We will divide this table into two to convert it into Boyce-Codd normal form.
<StudentProject>
Student Code | Project ID |
101 | P1 |
102 | P2 |
103 | P3 |
<ProjectLead>
Project Leader | Project ID |
Rahul | P1 |
Neha | P2 |
Seema | P3 |
Fourth Normal Form (4NF)
A table in the fourth normal form will adhere to the rules of the Boyce-Codd normal form and will have no multi-valued dependencies.
For example, the following table has multi-valued dependencies.
<StudentCourses>
Student ID | Courses |
101 | Math, History |
102 | Science |
103 | Math, English |
To convert the above table to 4NF, we will divide it into three tables.
<Student>
Student ID |
101 |
102 |
103 |
<Course>
Courses |
Math, History |
Science |
Math, English |
<StudentCourseNew>
Student ID | Course |
101 | Math |
101 | History |
102 | Science |
103 | Math |
103 | English |
Fifth Normal Form (5NF)
It is the highest level of normalization. The table here is divided into smaller ones to ensure there is no data redundancy, there is data integrity, and the table does not contain any join dependency. The joining is also without the loss of data.
A join dependency is when a table can be reconstructed by joining multiple smaller tables.
The following example will illustrate this normal form:
Suppose there are three tables.
<Books>
ISBN | Title | Author |
978-0451450524 | “Neuromancer” | William Gibson |
978-0547928210 | “The Hobbit” | J.R.R. Tolkien |
978-1402833317 | “1984” | George Orwell |
<Authors>
Author | Birth_Year |
William Gibson | 1948 |
J.R.R. Tolkien | 1892 |
George Orwell | 1903 |
<Publishers>
ISBN | Publisher |
978-0451450524 | Ace Books |
978-0547928210 | Houghton Mifflin Harcourt |
978-1402833317 | Rosettabooks |
Now, we will identify the join dependencies. There is one between the “Books” and “Authors” table based on the “Author” column. Another join dependency is between the “Books” and “Publishers” table based on the “ISBN” column.

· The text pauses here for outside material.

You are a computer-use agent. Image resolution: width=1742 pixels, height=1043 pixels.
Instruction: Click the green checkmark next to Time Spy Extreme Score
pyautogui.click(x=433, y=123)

The next step is to remove redundancy based on these join dependencies we have identified. So we will create the following tables:
<Books_Authors>
ISBN | Author |
978-0451450524 | William Gibson |
978-0547928210 | J.R.R. Tolkien |
978-1402833317 | George Orwell |
<Books_Publishers>
ISBN | Publisher |
978-0451450524 | Ace Books |
978-0547928210 | Houghton Mifflin Harcourt |
978-1402833317 | Rosettabooks |
To maintain the relationship between the divided smaller tables we will create a metadata table.
<Book_Metadata>
ISBN | Title | Author | Publisher |
978-0451450524 | “Neuromancer” | William Gibson | Ace Books |
978-0547928210 | “The Hobbit” | J.R.R. Tolkien | Houghton Mifflin Harcourt |
978-1402833317 | “1984” | George Orwell | Rosettabooks |
With these various normal forms, you will get a database devoid of redundancy and efficient in maintaining data integrity. The concept of normalization is useful for those who are looking forward to working as a data scientist or similar jobs.
Conclusion
Normalization in DBMS is an essential process for removing redundancy and optimizing database storage. It removes anomalies to make the data more consistent and we get to increase the efficiency of database operations. The various normal forms in DBMS given above will help you optimize your data.